--- STORED DATA Enclosed Below ---

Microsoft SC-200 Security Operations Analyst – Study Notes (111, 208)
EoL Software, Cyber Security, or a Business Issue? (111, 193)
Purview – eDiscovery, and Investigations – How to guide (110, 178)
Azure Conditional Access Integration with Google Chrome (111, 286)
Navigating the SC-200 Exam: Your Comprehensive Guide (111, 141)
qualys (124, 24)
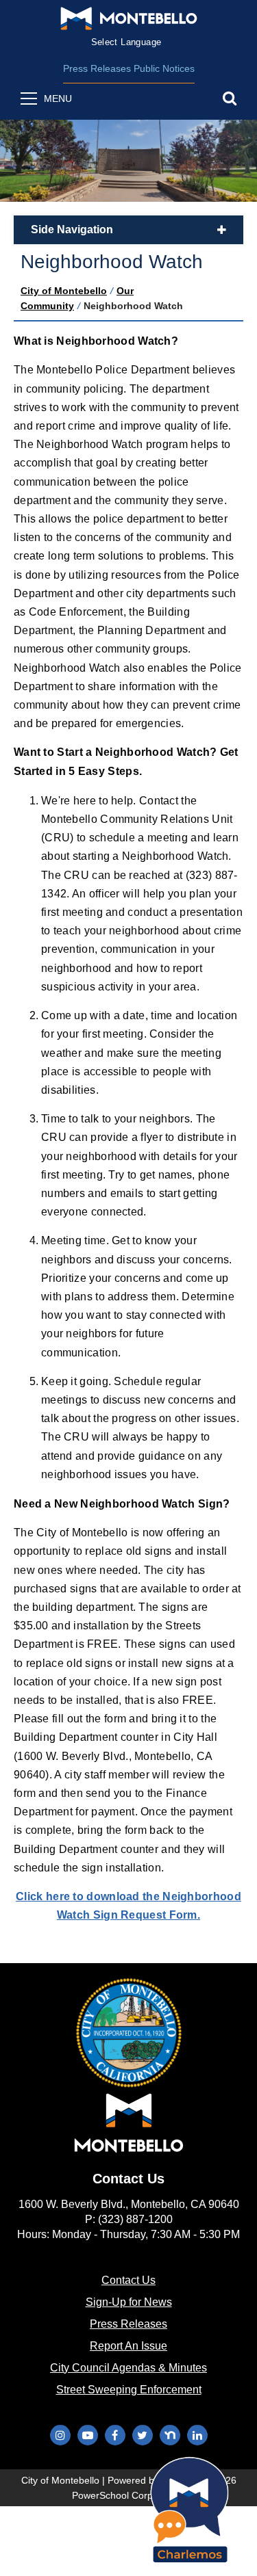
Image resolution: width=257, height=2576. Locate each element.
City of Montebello (64, 290)
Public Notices (164, 68)
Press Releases (97, 68)
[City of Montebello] (128, 18)
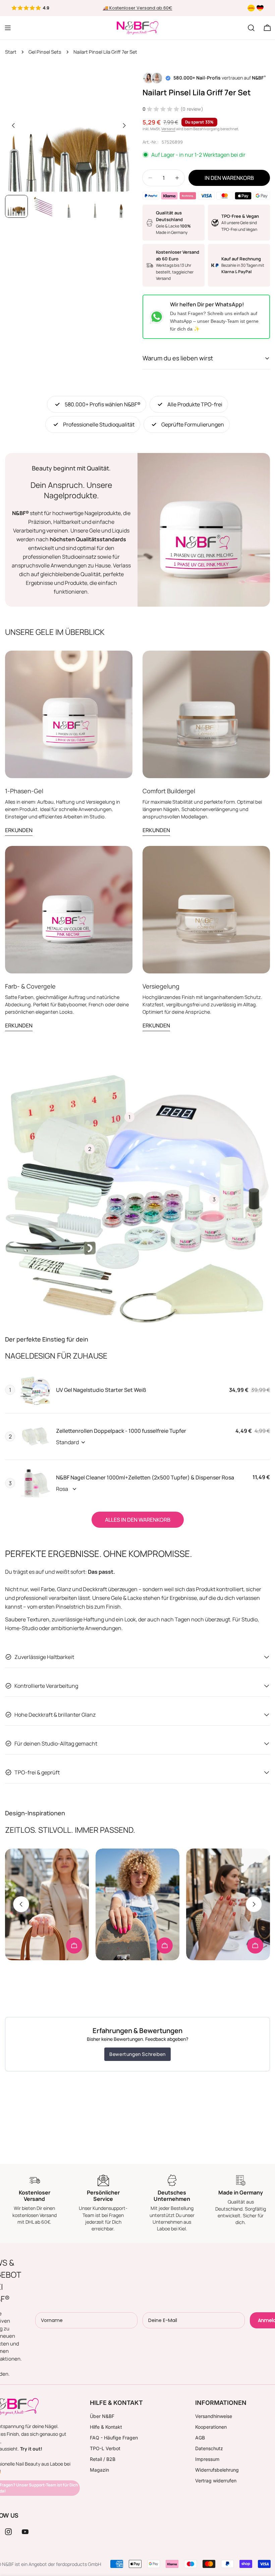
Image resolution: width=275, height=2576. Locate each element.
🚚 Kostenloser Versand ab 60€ (137, 8)
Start (10, 52)
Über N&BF (102, 2416)
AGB (200, 2437)
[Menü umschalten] (7, 28)
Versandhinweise (213, 2416)
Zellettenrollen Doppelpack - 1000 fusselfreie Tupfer (121, 1430)
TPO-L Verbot (105, 2448)
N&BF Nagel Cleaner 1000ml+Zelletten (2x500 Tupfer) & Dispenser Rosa (145, 1477)
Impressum (207, 2459)
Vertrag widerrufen (215, 2480)
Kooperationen (211, 2427)
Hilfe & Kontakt (106, 2427)
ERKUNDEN (19, 830)
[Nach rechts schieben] (124, 125)
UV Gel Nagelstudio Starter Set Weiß (101, 1390)
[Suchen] (251, 28)
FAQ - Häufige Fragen (114, 2437)
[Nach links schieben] (13, 125)
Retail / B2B (102, 2459)
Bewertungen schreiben (137, 2054)
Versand (168, 128)
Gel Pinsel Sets (45, 52)
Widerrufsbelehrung (217, 2470)
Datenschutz (209, 2448)
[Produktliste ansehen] (74, 1945)
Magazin (99, 2470)
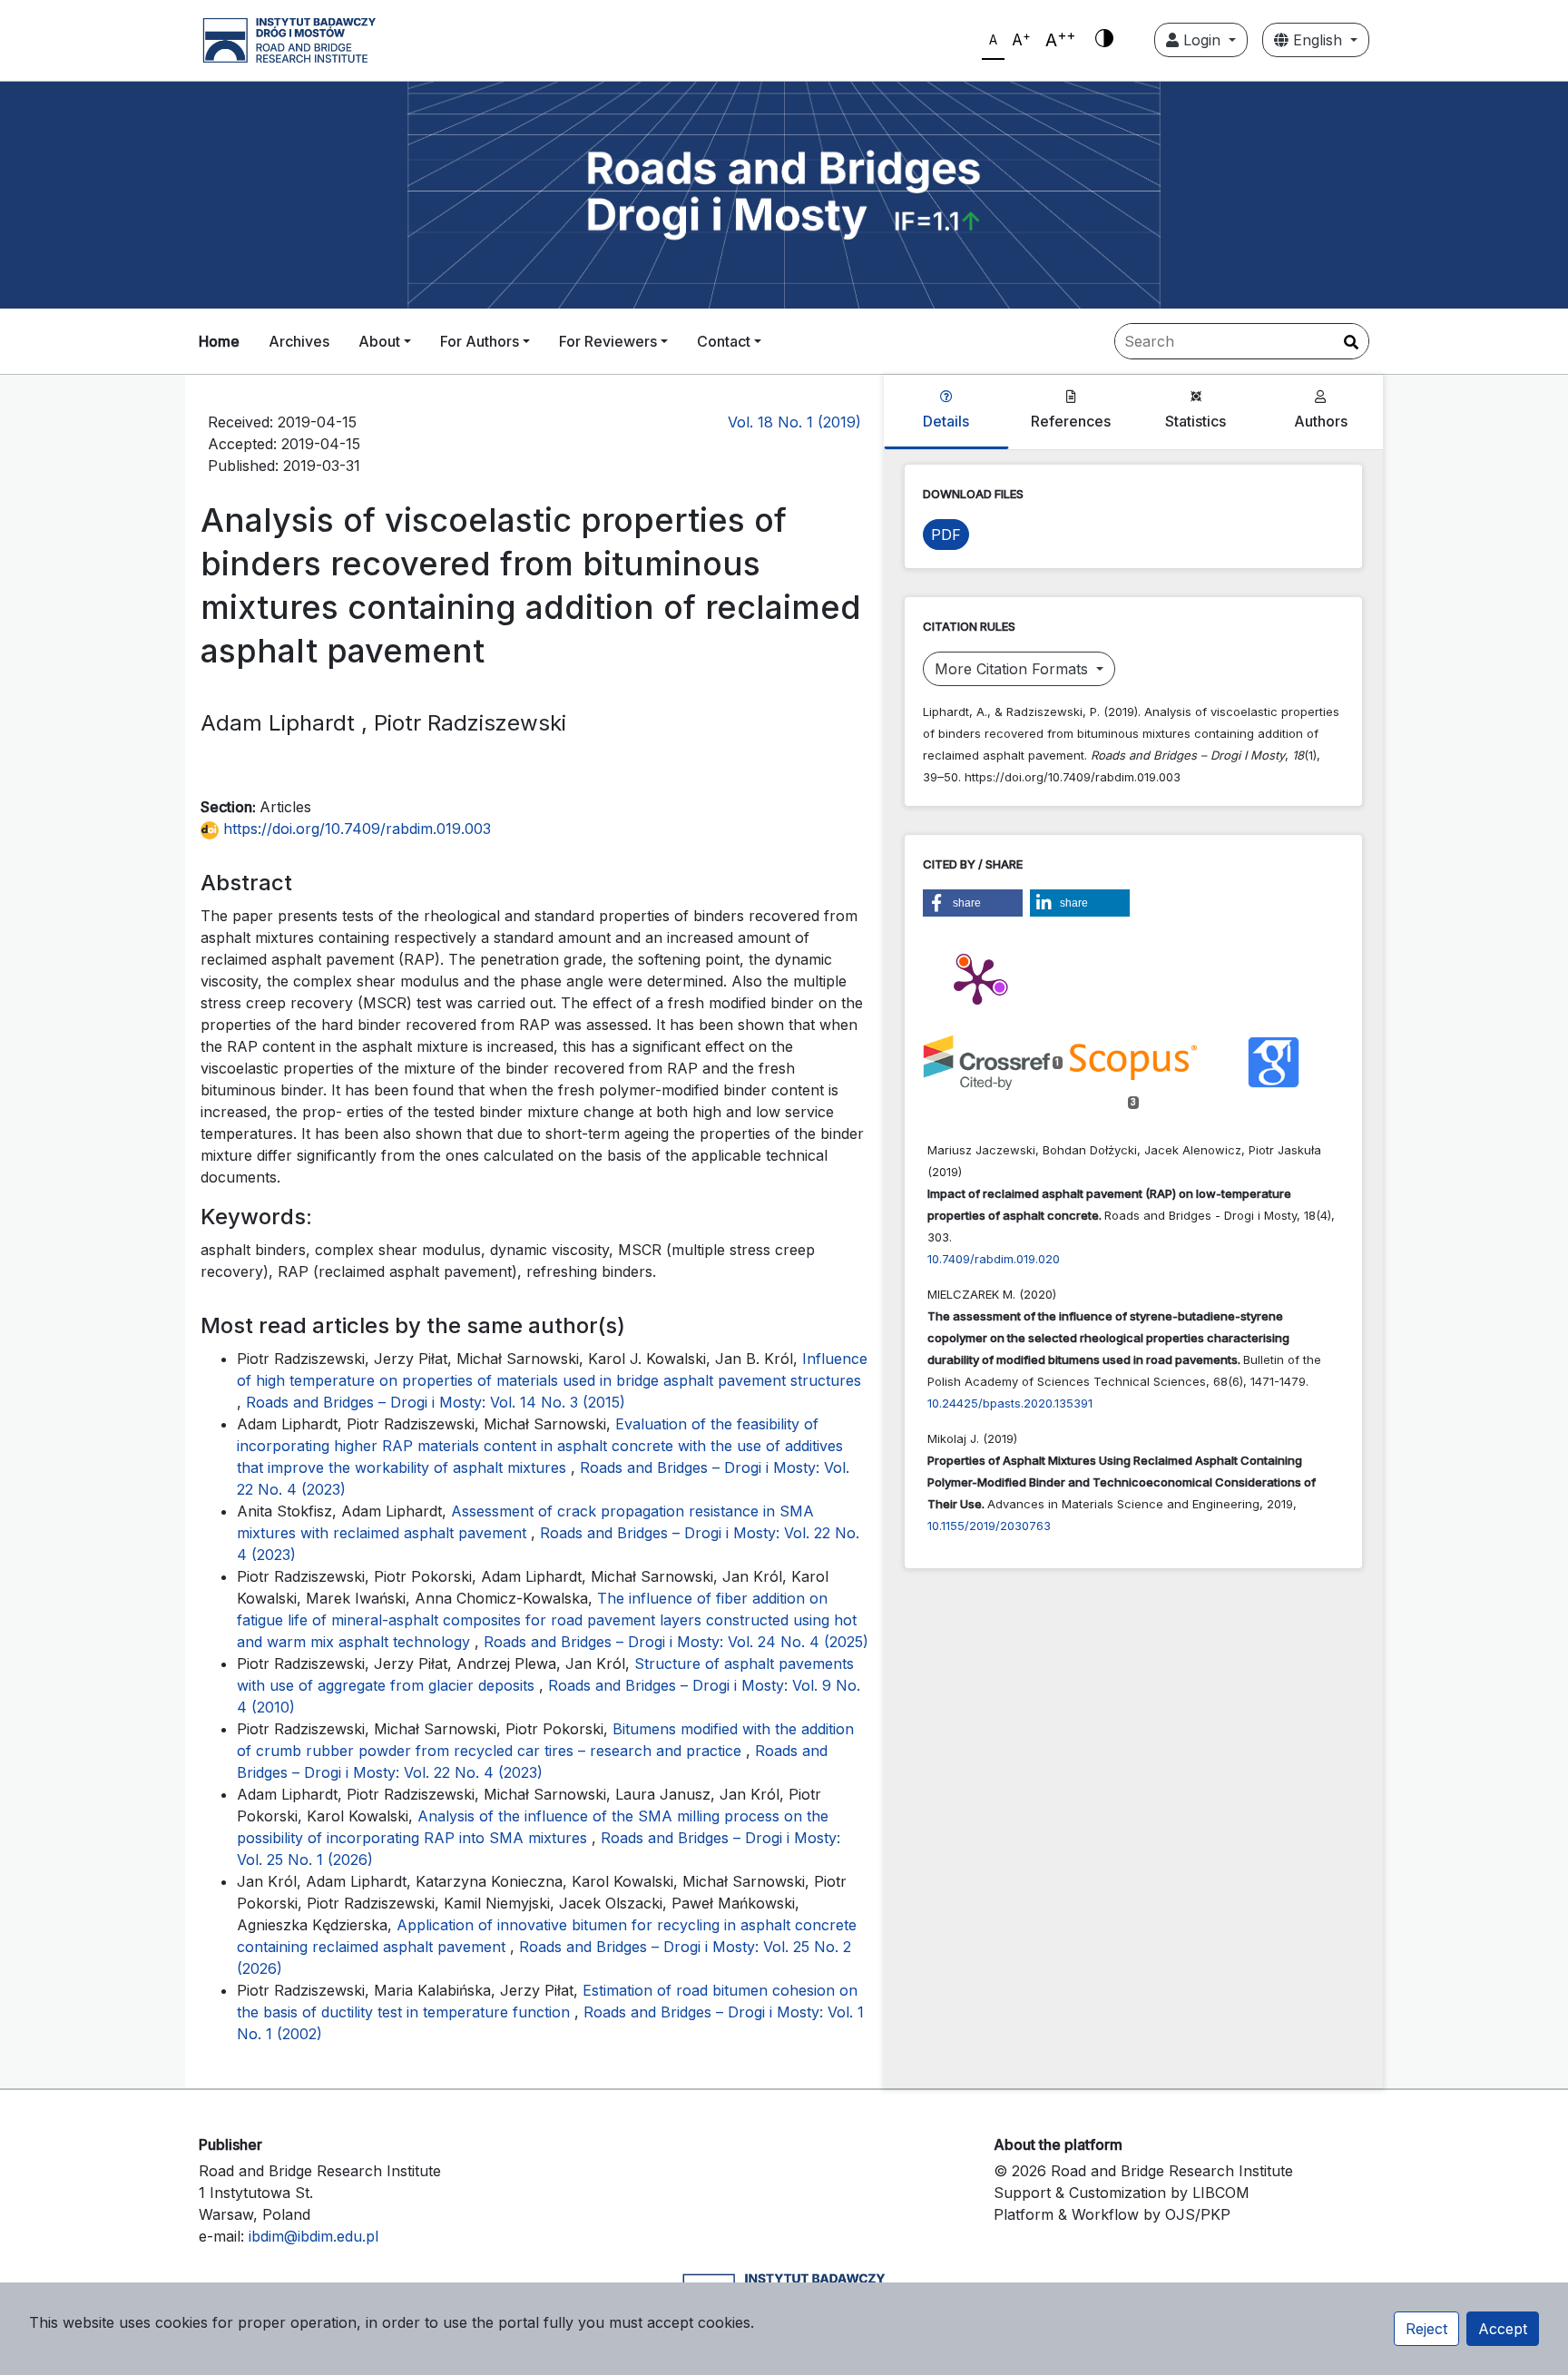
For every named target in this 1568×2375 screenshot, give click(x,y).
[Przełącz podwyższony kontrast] (1104, 40)
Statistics (1195, 421)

--- End of Enclosed STORED DATA ---

WHAT THE EXERCISE ASKS — Could you write out, exactly as they stand, only the lines above that begin at the line with "[Suchen] (251, 28)" and stop after the line with "[Produktliste ansehen] (74, 1945)"?

RESPONSE TO THIS EXERCISE —
[Suchen] (251, 28)
FAQ - Häufige Fragen (114, 2437)
[Nach links schieben] (13, 125)
Retail / B2B (102, 2459)
Bewertungen schreiben (137, 2054)
Versand (168, 128)
Gel Pinsel Sets (45, 52)
Widerrufsbelehrung (217, 2470)
Datenschutz (209, 2448)
[Produktliste ansehen] (74, 1945)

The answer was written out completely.